Однажды явились к нам какие-то строительные начальники, судя по всему, сам архитектор проекта и кто-то из инженеров-строителей. Стали смотреть, как идут дела с декоративными изделиями. Показываем чертежи, они их сравнивают с нашими работами, что-то обсуждаем. Архитектор делает какие-то замечания, что-то предлагает, и Мерц, тоже архитектор, вдруг говорит со всей профессиональной искренностью и самым учтивым тоном:
— Ниет… Это будет хуйево…
Начальники переглянулись и захохотали.
Снова обсуждаем, мягко спорим по поводу каких-то деталей: ведь мы действительно что-то изменили в лепке относительно чертежей, по нашему мнению — к лучшему. Мерц вместе с нами очень учтиво объясняет им, почему мы сделали хорошо, а как было начерчено — это хуйево. Начальники опять тихо посмеиваются. В конце концов, видя что мы все же хорошо лепим, умело, они одобрили работу в целом и ушли. Мерц спрашивает меня с недоумением:
— Дэнис, почему они смеяться, когда я говорю?
— Потому, что ты сквернословил.
— Что такое? Сквер… нос… ловил?
Я ему сказал, что хуйево — это грубая народная замена слову «плохо», и объяснил в чем дело. Мерц схватился за голову:
— Айяяй! Это мне русский шофер сказал!
Теперь уже смеемся мы с Кашкадовым: нашел, у кого спрашивать! Мерц мягко картавил, так что у него вышло еще смешнее и жальче: «Гусский шофе-е-г!» Говорят, что такое произношение у немцев — признак аристократизма. Интеллигент Зигурт Мерц страшно удручился этим происшествием, а мы его утешали, мол-де, начальники привыкли к подобным выражениям и даже остались довольны тем, что немецкий офицер успешно усвоил русскую речь. Мерц, оказывается, знал слово «плохо», но, видно, новое выражение больше ему понравилось: он же был художник, и музыку любил, а слово «плохо», согласен, звучит куда менее выразительно.

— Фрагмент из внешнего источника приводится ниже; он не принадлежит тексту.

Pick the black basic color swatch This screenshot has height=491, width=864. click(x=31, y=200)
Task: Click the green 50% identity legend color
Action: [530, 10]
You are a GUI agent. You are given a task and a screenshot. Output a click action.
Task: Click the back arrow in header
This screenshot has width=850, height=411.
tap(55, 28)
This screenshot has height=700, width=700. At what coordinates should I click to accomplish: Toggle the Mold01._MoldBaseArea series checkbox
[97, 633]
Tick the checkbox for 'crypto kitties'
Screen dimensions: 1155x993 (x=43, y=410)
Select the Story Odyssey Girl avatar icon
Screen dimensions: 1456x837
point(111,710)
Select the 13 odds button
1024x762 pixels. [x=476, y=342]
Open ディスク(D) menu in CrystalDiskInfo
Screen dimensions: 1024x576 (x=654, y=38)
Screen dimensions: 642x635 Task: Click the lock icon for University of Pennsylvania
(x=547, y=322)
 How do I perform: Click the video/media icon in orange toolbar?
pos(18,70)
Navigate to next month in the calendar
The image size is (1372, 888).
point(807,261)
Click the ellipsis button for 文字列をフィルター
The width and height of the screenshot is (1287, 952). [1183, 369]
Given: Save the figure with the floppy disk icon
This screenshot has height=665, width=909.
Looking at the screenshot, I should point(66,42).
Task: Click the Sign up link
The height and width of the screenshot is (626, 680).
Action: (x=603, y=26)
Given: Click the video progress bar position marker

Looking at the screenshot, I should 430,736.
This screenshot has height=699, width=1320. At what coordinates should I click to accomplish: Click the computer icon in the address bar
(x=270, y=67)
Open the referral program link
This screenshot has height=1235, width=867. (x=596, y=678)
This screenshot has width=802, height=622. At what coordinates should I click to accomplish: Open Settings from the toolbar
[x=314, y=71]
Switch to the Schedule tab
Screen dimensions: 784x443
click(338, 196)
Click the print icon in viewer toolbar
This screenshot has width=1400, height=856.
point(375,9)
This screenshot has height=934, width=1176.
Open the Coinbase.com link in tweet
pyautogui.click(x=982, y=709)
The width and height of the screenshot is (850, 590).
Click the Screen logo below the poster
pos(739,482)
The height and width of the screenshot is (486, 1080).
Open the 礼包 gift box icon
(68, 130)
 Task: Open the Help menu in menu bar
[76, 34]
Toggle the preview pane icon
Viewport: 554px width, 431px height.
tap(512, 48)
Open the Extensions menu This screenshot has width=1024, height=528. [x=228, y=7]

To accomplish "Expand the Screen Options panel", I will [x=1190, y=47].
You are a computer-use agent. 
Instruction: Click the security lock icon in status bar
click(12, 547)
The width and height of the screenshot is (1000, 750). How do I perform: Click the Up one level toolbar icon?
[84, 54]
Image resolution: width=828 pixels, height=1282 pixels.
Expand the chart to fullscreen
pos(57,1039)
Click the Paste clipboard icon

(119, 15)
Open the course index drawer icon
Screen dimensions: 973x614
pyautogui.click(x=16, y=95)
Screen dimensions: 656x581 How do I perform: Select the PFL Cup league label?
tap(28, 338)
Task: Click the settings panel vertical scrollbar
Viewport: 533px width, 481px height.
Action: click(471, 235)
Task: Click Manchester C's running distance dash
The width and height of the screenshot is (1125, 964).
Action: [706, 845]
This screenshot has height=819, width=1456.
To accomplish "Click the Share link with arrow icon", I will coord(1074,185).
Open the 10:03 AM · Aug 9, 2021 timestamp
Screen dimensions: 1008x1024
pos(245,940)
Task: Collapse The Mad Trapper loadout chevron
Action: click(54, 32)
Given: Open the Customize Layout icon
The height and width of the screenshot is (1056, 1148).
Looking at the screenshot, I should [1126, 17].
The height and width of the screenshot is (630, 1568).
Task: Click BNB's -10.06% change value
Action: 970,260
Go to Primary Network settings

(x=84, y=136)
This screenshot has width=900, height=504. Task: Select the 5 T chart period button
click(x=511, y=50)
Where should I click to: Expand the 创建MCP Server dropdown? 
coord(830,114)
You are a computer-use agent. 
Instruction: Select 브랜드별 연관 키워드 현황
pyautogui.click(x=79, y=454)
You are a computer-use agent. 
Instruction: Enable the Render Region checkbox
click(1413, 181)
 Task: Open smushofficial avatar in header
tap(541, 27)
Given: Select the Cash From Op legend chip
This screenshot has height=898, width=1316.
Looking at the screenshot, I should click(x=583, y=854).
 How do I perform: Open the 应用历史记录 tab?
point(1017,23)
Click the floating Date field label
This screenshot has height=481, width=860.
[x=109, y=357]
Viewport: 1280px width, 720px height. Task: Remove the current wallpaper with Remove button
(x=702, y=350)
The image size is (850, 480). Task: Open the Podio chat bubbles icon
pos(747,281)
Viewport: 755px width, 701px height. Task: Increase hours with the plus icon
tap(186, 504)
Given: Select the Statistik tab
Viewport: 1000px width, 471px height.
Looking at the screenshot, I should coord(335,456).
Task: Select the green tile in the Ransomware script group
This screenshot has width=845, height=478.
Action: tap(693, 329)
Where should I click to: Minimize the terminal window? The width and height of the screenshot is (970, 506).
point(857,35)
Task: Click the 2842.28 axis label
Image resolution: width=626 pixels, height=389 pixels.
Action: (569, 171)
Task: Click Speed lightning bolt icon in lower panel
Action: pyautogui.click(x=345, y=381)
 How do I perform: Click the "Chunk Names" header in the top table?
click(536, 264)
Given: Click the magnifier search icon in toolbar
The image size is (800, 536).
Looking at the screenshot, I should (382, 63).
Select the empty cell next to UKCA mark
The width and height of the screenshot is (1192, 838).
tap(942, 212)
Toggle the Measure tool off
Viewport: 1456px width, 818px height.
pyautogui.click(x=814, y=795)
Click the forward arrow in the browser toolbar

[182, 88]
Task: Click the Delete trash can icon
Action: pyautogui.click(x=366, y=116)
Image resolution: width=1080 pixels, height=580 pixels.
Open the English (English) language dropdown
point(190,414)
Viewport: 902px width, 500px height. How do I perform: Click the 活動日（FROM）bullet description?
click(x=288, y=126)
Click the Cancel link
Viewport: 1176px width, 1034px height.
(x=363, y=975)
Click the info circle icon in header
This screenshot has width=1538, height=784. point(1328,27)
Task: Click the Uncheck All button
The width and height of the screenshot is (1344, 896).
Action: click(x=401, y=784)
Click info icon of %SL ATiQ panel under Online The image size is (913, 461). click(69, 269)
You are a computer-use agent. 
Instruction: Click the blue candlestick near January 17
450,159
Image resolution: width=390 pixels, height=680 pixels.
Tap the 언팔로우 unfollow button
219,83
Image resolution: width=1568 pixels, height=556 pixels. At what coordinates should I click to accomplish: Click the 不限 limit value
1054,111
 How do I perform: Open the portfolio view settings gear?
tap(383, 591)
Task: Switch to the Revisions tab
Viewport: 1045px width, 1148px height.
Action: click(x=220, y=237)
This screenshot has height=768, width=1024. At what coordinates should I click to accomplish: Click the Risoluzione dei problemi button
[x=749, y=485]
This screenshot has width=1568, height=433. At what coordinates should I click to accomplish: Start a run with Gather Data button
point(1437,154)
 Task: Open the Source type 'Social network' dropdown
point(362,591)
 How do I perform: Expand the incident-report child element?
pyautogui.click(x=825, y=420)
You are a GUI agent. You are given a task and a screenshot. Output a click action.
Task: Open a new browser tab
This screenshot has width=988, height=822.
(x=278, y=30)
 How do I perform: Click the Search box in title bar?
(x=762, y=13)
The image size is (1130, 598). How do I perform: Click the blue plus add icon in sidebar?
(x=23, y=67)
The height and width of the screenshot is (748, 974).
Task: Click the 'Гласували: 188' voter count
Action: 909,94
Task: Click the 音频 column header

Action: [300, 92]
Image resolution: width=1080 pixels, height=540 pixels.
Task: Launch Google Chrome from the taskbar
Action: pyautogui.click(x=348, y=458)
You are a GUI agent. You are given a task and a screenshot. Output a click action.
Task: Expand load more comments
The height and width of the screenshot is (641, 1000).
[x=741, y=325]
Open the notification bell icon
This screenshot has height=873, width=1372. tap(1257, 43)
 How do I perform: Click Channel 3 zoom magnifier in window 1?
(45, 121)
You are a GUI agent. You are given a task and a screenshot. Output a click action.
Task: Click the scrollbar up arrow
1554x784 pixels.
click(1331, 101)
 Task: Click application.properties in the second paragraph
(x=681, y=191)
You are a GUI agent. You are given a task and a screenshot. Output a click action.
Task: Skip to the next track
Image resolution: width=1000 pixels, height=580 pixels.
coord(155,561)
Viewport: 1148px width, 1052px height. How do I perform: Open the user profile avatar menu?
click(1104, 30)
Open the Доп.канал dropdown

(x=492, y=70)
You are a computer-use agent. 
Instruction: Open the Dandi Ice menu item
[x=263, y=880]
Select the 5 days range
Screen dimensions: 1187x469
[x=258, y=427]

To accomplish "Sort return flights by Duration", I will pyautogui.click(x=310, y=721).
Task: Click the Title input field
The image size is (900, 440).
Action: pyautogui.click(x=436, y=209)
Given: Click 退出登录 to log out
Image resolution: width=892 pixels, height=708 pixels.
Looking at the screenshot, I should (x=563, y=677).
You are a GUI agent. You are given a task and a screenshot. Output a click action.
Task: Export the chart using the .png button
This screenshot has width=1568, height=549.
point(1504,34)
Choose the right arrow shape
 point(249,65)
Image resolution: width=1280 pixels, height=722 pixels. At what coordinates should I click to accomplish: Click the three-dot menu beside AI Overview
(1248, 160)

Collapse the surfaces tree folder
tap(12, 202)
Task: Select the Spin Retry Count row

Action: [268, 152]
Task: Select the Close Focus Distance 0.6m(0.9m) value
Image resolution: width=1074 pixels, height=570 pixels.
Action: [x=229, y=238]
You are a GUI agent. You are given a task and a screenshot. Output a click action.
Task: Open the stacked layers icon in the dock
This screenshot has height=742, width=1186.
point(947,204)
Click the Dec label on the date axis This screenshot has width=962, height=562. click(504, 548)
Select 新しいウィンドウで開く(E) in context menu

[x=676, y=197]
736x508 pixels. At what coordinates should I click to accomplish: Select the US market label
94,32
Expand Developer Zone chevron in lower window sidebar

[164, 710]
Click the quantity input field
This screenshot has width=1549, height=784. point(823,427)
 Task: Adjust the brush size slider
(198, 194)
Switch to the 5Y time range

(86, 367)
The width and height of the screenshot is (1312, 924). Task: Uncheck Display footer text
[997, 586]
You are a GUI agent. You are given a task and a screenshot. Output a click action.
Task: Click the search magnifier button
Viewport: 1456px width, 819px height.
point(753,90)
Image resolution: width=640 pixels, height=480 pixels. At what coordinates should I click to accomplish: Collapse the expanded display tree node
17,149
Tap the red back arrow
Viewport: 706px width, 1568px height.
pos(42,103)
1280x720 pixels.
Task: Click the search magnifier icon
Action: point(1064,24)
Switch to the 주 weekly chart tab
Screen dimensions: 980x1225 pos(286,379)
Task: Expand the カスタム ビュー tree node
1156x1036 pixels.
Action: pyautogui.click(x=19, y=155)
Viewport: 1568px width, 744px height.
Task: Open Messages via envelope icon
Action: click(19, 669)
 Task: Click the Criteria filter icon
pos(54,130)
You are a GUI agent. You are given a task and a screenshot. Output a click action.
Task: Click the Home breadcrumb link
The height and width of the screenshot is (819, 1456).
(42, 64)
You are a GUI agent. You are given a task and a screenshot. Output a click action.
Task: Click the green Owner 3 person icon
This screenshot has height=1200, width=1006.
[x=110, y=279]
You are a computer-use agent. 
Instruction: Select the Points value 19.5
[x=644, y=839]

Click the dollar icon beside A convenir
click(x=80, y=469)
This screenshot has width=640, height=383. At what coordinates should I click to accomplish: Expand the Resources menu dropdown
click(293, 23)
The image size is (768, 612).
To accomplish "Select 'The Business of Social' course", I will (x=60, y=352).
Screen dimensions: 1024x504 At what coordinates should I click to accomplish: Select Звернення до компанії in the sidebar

Мерц, узнав, что я испанец, стал чаще беседовать со мной. Кашкадов же был неразговорчив, он молча, несколько угрюмо, энергично работал и делал больше всех. Когда же мы оставались вдвоем, Мерц оживлялся и начинал какой-нибудь разговор, часто не прерывая работы. Говорили мы больше об искусстве. Я, бывало, хотел обсудить с ним то, что случилось с Германией — нацизм, войну, — хотел узнать, как он на все это смотрит, но Мерц не поддерживал разговора на эту тему, молча махал рукой, и я не настаивал. Ясно: тяжело ему было, слишком неприятно.